La mostra sulla prima guerra mondiale al Museo Garibaldino di Mentana come mai è stato visto prima. A partire dal 2017 il nuovo direttore scientifico, il dottor Manuel Balducci, ha intrapreso un percorso di rinnovamento e restauro di tutto il materiale posseduto dal Muga, qualcosa che mai era stato fatto negli anni.

La nuova vita del museo

È stato possibile catalogare ogni pezzo e valorizzarlo all’interno delle sale del museo, grazie anche al supporto della cooperativa Ricreazione. Inoltre, è stato avviato un programma di manutenzione continua in collaborazione con l’assessorato alla Cultura del comune di Mentana, guidato da Barbara Bravi. Questi costosi interventi vengono sovvenzionati interamente da importanti sponsor e non ricadono sul bilancio comunale. Anche l’ara-ossario, situata nel giardino adiacente al museo, ha beneficiato di un restauro operato attraverso i fondi messi a disposizione dal Ministero della Difesa.   
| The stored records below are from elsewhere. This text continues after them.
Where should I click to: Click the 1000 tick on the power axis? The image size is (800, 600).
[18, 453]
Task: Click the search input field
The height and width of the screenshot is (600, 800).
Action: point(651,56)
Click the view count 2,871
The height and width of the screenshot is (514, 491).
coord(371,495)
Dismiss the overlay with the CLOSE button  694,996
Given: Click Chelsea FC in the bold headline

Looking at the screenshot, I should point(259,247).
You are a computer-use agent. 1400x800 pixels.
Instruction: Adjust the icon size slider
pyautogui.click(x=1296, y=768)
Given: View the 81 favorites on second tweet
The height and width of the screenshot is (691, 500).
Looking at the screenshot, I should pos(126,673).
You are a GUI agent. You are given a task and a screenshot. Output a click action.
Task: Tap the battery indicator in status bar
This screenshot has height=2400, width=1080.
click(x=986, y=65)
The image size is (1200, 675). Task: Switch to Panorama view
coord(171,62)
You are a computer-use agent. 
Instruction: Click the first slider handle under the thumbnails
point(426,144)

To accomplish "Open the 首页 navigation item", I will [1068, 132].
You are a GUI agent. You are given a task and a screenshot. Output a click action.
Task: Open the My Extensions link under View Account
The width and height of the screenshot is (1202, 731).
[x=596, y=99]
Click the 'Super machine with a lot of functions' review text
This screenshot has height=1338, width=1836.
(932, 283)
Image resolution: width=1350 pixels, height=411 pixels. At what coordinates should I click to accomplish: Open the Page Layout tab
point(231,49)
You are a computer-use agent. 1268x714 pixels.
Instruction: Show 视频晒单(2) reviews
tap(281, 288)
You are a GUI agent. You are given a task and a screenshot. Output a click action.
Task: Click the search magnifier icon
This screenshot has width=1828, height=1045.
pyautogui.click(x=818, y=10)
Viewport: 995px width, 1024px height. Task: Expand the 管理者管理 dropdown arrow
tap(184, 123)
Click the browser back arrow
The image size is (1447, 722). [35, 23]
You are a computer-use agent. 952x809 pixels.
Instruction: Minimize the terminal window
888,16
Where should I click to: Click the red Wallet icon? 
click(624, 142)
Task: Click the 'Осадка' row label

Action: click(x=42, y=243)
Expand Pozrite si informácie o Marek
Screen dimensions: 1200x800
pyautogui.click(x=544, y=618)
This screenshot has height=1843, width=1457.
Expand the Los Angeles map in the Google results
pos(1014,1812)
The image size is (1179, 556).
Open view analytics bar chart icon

La mostra inaugurata il 2 marzo

L’esposizione sulla Prima Guerra Mondiale, inaugurata il 2 marzo, testimonia proprio l’inversione di tendenza nella gestione del museo di via della Rocca. “Cimeli, lettere e armi”, non manca nulla nella sala multimediale del Muga. La mostra nasce con l’intento di valorizzare le numerose donazioni di cimeli e reperti, elargite al museo garibaldino, che hanno meno a che fare con la battaglia del 3 novembre del 1867.

Curiosità

Tra i pezzi più interessanti sono presenti una camicia appartenuta ad Alberto Manca dell’Asinara donata da lui stesso, un elmetto di Antonio Moscatelli e una serie di lettere spedite dal fronte. Sarà possibile visitare la mostra fino al 31 marzo negli orari di apertura del museo. Tutte le informazioni necessarie possono essere reperite sul sito ufficiale del museo e sui canali social, sempre molto attivi.